-- Extrait du texte --

━━━━━━━━

Représentations médiatiques de la beauté féminine

Je vous avais promis de vous reparler de cette matinée d’étude que j’ai animée à l’occasion de la deuxième édition du festival des médiatiques. Voici donc mon compte-rendu de cette double conférence que j’ai trouvée passionnante et enrichissante, grâce à deux intervenantes de haut niveau, qui ont su capter leur auditoire avec leurs interventions à la fois claires et pédagogiques, et de haute teneur.

Les femmes, invisibles ?

Dans mon introduction, j’ai commencé par mettre en perspective le thème de cette matinée avec le programme général du festival, « Visibles/Invisibles. Représentations médiatiques de la société française contemporaine » : je suis partie sur le fait qu’a priori, les femmes sont loin d’être invisibles dans la société : sur-représentées dans la publicité et les magazines, leur image est partout, ce que n’ont pas manqué de noter dans leurs essais Nancy Huston (Reflets dans un oeil d’hommeet Virginia Woolf (Une Chambre à soi).

Pourtant, il faut s’interroger plus avant sur cette visibilité et en mettre au jour les ambiguïtés. L’insistance sur certaines caractéristiques du corps et de la beauté ne masque-t-elle pas, au fond, un désir de rendre la femme invisible dans sa complexité et sa diversité, et d’imposer un modèle de féminité stéréotypé, seul visible, rendant par là les autres invisibles ? De la réduire à une apparence ?

Il y a bien, dans notre société, une tyrannie des apparences, et une volonté évidente, bien que partiellement inconsciente peut-être, de renvoyer grâce à elle les femmes à leur statut subalterne et mineur.

━━━━━━━━

-- Données enregistrées --
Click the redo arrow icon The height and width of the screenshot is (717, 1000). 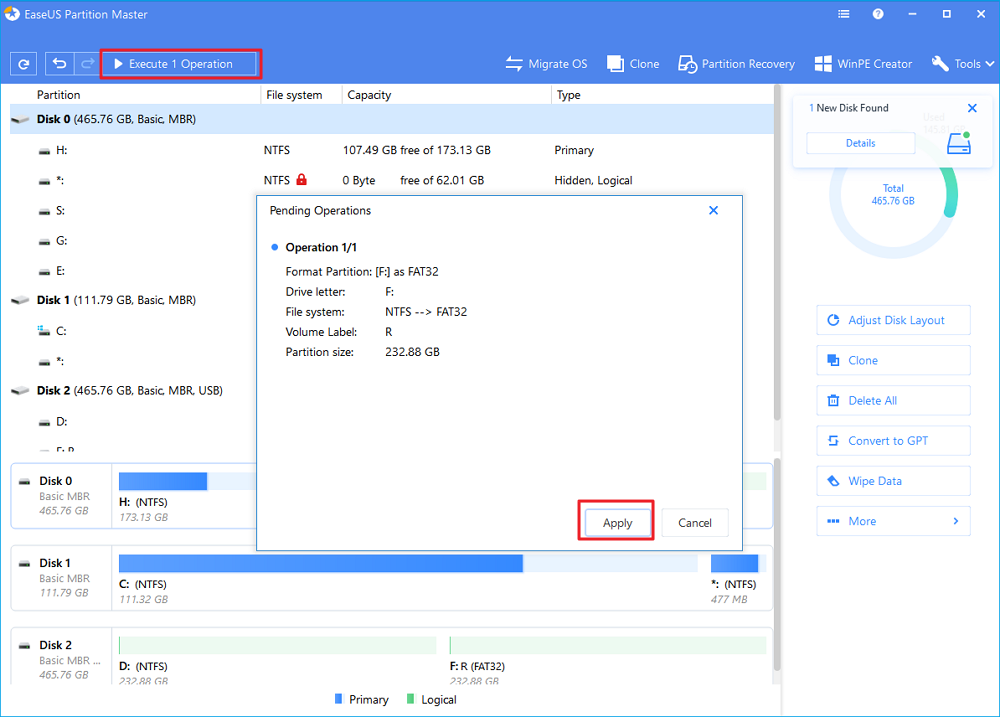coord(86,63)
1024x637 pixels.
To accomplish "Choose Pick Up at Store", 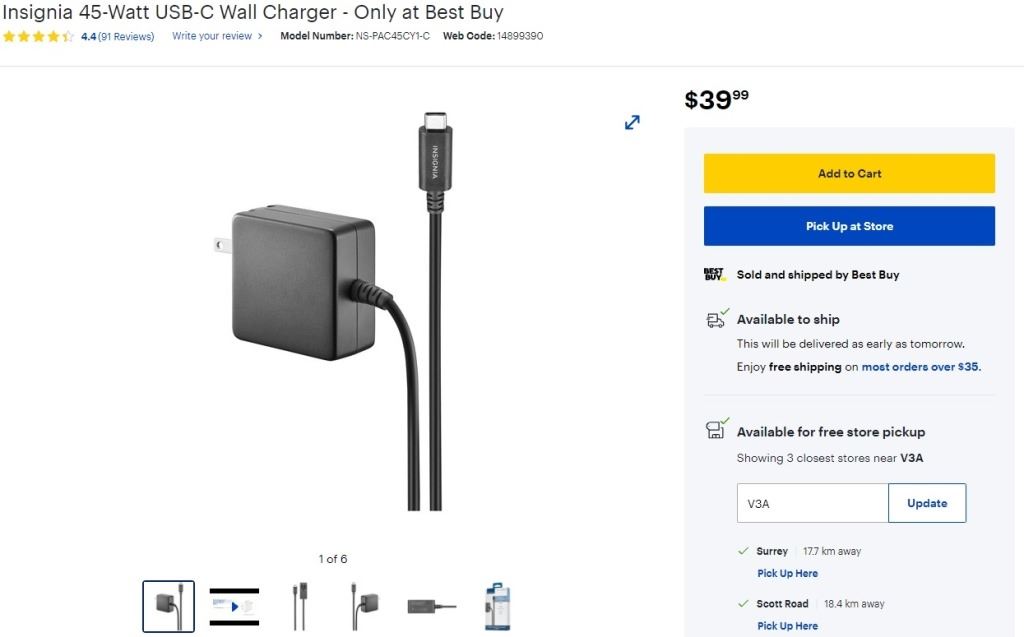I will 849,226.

━━━━━━━━

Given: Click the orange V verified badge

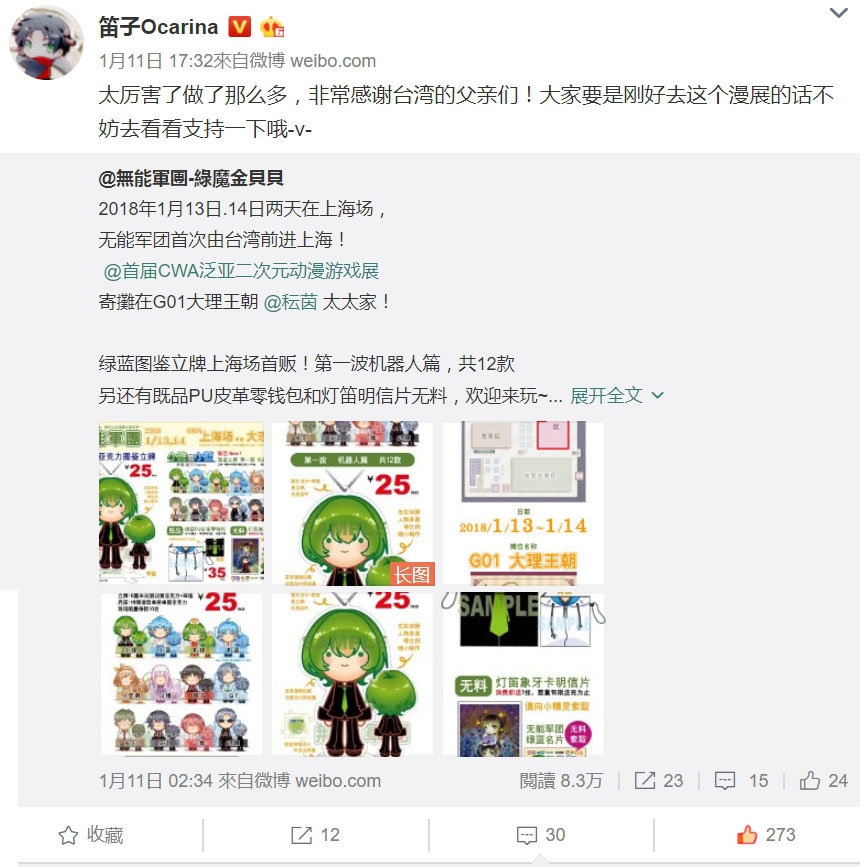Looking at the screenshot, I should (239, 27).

━━━━━━━━

-- Consigne 1 --
Dans le texte sur la beauté féminine dans les médias, recopiez le passage commençant par « Je vous avais » et se poursuivant jusqu’à « femmes, invisibles ? », en remplaçant « intervenantes » par « conférencières ».
-- Consigne 2 --
Répondez aux questions suivantes sur le texte consacré à la beauté féminine dans les médias.
(a) À quelle édition du festival des médiatiques la matinée d’étude a-t-elle eu lieu ?
(b) Quel est l’intitulé du programme général du festival ?
(c) Quel essai de Virginia Woolf le texte cite-t-il ?
-- Consigne 3 --
Poursuivez le texte sur la beauté féminine dans les médias à partir de l’endroit où il s’arrête.

-- Résultat final 1 --
Je vous avais promis de vous reparler de cette matinée d’étude que j’ai animée à l’occasion de la deuxième édition du festival des médiatiques. Voici donc mon compte-rendu de cette double conférence que j’ai trouvée passionnante et enrichissante, grâce à deux conférencières de haut niveau, qui ont su capter leur auditoire avec leurs interventions à la fois claires et pédagogiques, et de haute teneur.

Les femmes, invisibles ?

-- Résultat final 2 --
(a) À la deuxième édition.
(b) « Visibles/Invisibles. Représentations médiatiques de la société française contemporaine ».
(c) Une Chambre à soi.

-- Résultat final 3 --
En faisant accepter aux femmes cette idée que l’essentiel de leur valeur dépend de leur beauté, et d’une beauté normalisée même si les canons évoluent d’une époque à l’autre, comme nous le montre l’ouvrage de Georges Vigarello Histoire de la beauté, n’oblige-t-on pas les femmes à rester dans ce rôle d’objet passif du regard masculin ? 

Étrange constat : alors que le discours aussi bien marketing que médiatique nous affirme que l’heure a sonné pour les femmes d’être ce qu’elles veulent, le fait est que reste ancrée l’idée reçue qu’une femme n’est rien si elle n’est pas belle, et même s’il est prétendu partout que le « devoir de beauté » des femmes est dépassé, il est pourtant toujours là.

D’autant plus insidieux que, comme l’affirme l’anthropologue Bruno Rémaury dans Le Beau Sexe faible en 2000 : « La démocratisation des techniques du soin de beauté […] a provoqué un changement radical dans le discours en faisant passer la femme d’un « vous devez être belle » commun à toutes les époques » à un « vous pouvez être belle, si vous le voulez ». »

Quel que soit son métier, il semble qu’une femme doive être en représentation permanente, et que son talent et ses compétences soient parfois moins importants (et invisibles, donc) que sa coiffure et sa tenue vestimentaire, eux bien visibles. Minceur, blancheur, blondeur, tels sont les traits caractéristiques souvent mis en avant comme norme dont il n’est pas bon de s’écarter.

Réduire l’autre représenté à un stéréotype, à une image figée, c’est le discipliner, le domestiquer, le dominer, le contrôler. C’est aussi la conclusion de la journaliste Mona Chollet dans son essai Beauté Fatale paru l’an dernier, dans lequel elle analyse l’image de la femme dans la presse féminine.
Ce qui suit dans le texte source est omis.